▶ GIVEN INFORMATION:

────────

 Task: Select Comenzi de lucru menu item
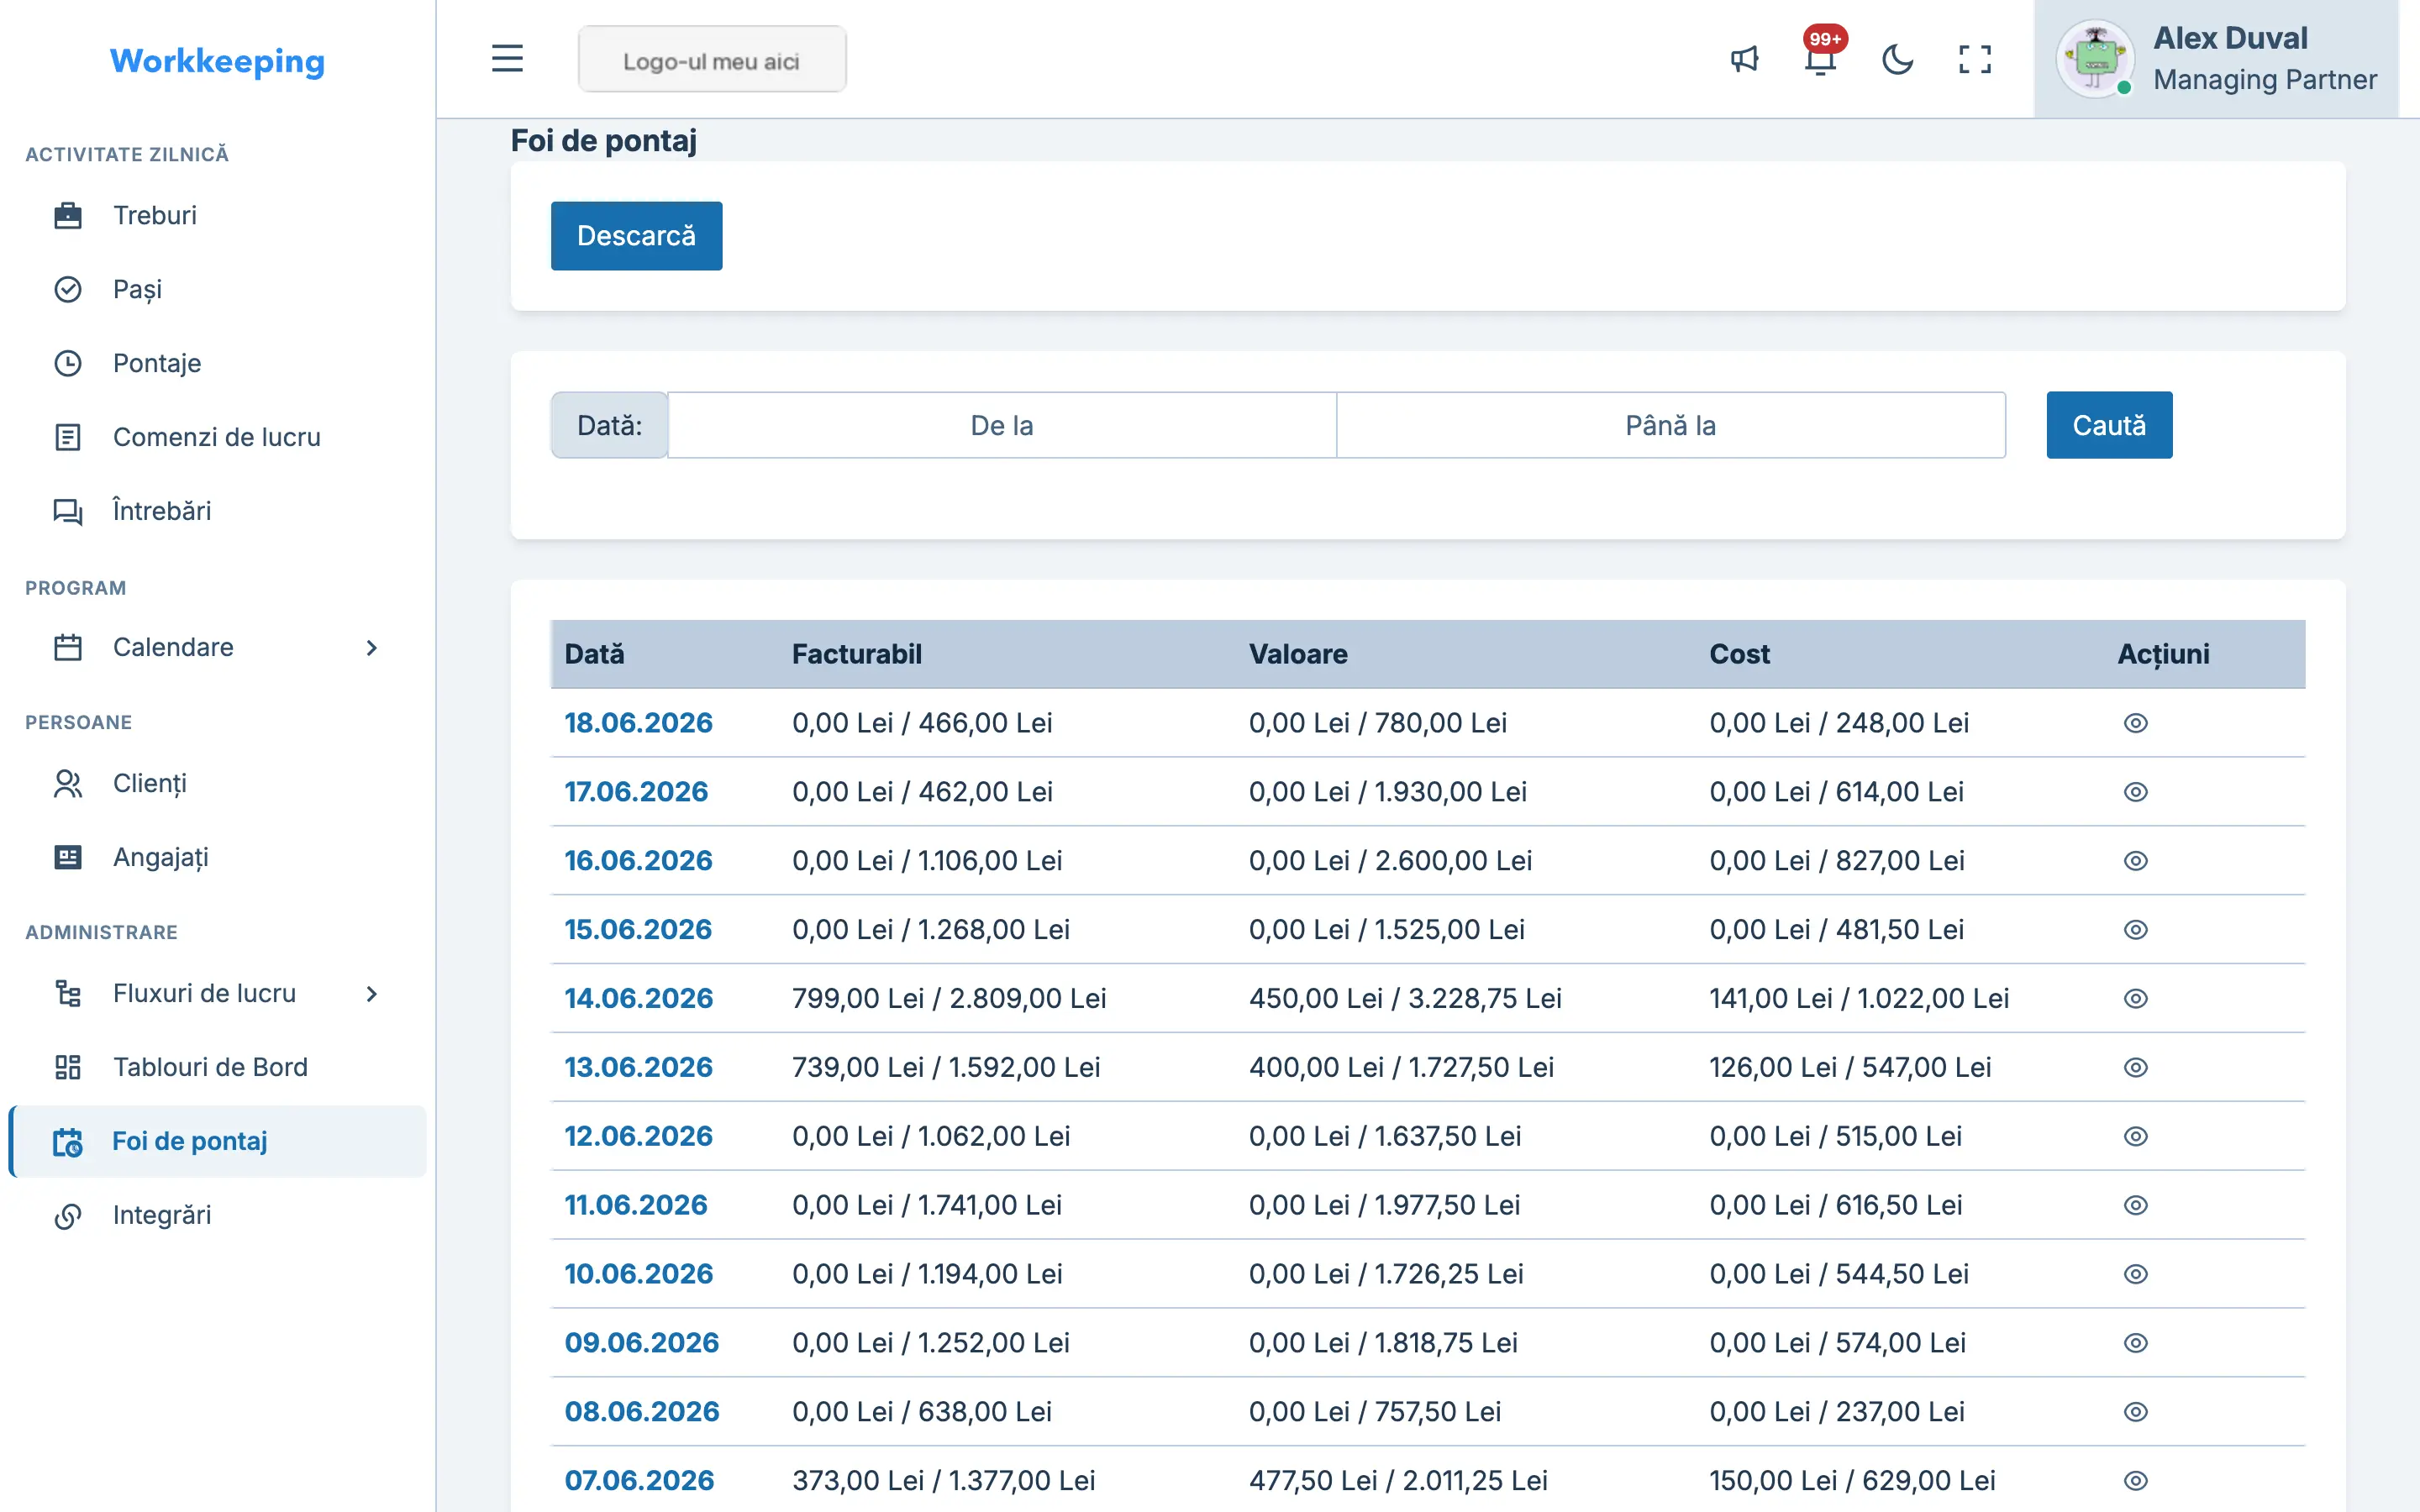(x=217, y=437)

────────

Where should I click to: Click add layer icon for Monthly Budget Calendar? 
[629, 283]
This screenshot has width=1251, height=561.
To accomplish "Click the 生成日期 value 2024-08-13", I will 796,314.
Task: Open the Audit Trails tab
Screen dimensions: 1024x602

────────

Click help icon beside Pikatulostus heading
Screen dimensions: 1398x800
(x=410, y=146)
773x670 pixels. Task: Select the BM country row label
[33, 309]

────────

▶ REQUIRED WORK: Both end lines included, restate word for word the lines above from the line with "Task: Open the Audit Trails tab" to the line with "Screen dimensions: 1024x602", and nothing else.

▶ EXPECTED OUTPUT:
Task: Open the Audit Trails tab
Screen dimensions: 1024x602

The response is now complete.